Monday Moment at the Well

A few thoughts for you to unwrap and spend some time with today:

Before you were born, before the birth of Jesus, before God created the Earth, before time as we understand it, He has been there.  Look back.  All the trials – the ones you’re amazed you survived … well, you did.  Look back at all those perfect moments in the arms of a loved one, at the beautiful sunsets … He gave you those moments, those sunsets.

God was, and is, always there.  You are never alone.  And there has never been a moment in your life when you were not extravagantly loved.

Merry Christmas from The Well.


Finding Majesty Amid the Chaos

If you know me at all, you probably know that I’m not a snow person.  I grew up in North Florida and lived in the South for more than half my life.  I’ve lived in the Midwest and the North and I’ve never developed an affection for the stuff.  The only kind of white Christmas I’ve ever found appealing was one near white sandy beaches.

But today I was driving in the countryside in Upstate New York after an early morning snowfall, on my way to an appointment.  I rounded a corner and honest to Pete, what I saw had tears rolling down my cheeks in seconds.  I crossed over a creek and it was one of the most perfect scenes I’ve ever witnessed.  All the trees had a coat of light, fluffy snow on them.  The rocks in the creek had a coat of snow on them, and the shoreline and the ground in the woods were covered in that same fluffy white snow.  The contrast of the nearly black creek made it all the more stunning.

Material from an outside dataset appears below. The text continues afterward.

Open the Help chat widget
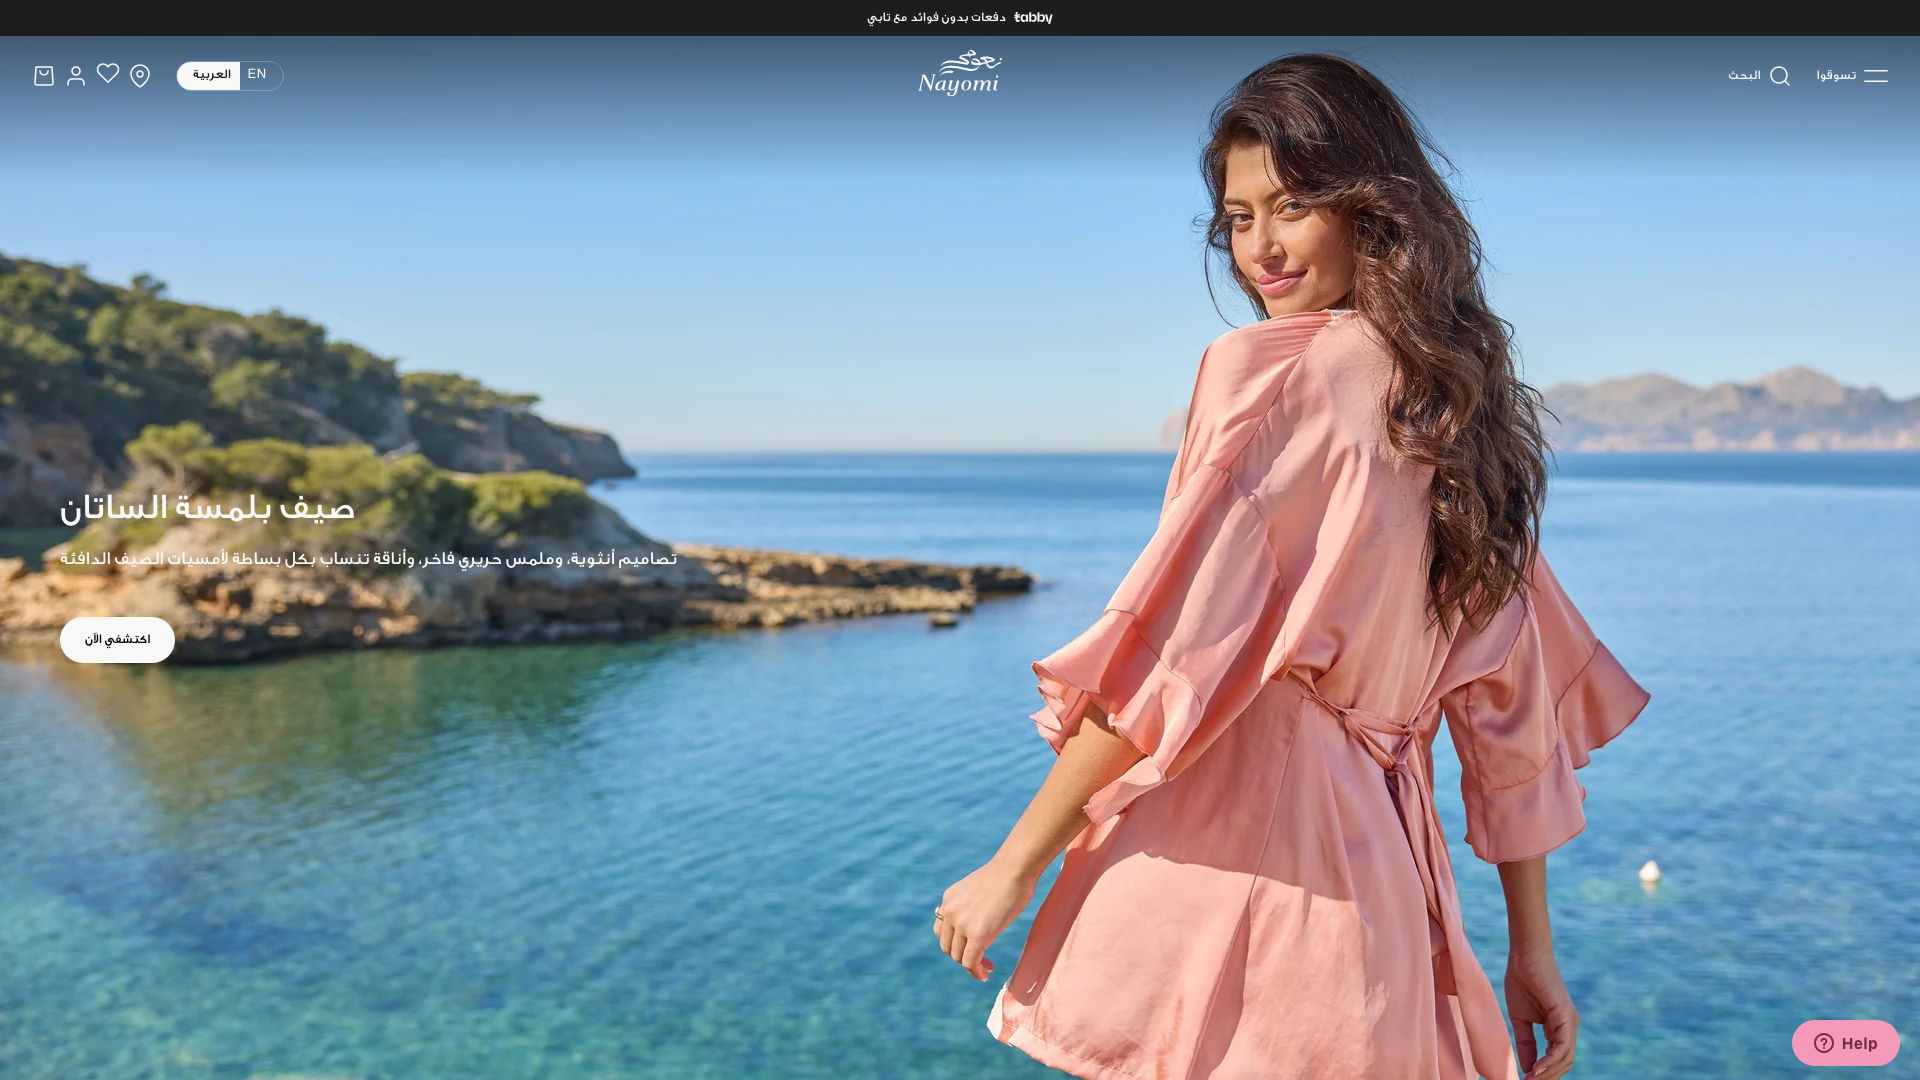Screen dimensions: 1920x1080 (x=1845, y=1043)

I was overwhelmed.  I mean, truly humbled, awed and overcome by the beauty of that scene.  Only God can create such splendor.  And that’s what had me crying.  God’s majesty, God’s power, God’s glory, God’s complete rule and love are all around us, every minute of every day.  And He created something for everyone, didn’t He?  Some of us love summer, some of us dream of fall foliage, some love rain, some love snow, some are mountain people, some prefer flat desert lands, some thrive in tropical climes…  and isn’t it just like our great God to gift us with all of it?

I don’t love snow.  I’m a tropics-loving Southern gal.  But there is no denying that I had a momentary love for snow this morning.  I couldn’t safely stop for a photo, but I will try to hold onto that scene in my memory for a long time to come.  I’m glad I was paying attention, that I allowed myself to break out of my thoughts and my planning to really absorb what was before me.

It’s a busy time of year, when it’s easy to become overwhelmed with “to do” lists and stressed out over our schedules, finances, relationships, and all the “shoulds” in our heads.  But I urge you to take a moment and notice the beauty all around you.  Soak it in.  It may help you to remember that you are small, your problems are small, today is short (as is your life here on Earth).  Savor the scenes in the snow as you drive, the atmosphere of Christmas while you shop – the hustle and bustle, the music, the whole scene – and remember the reason for it all.  Jesus.

Now for a cup of hot chocolate…


It’s a Wonderful Life

I am so very grateful for my little life right now. I know it is going to change – Andrew and I both feel it in the air, in our prayers, in our growing spiritual passions. And I look forward to that part of our journey, as well.
But for now, it is perfect just the way it is.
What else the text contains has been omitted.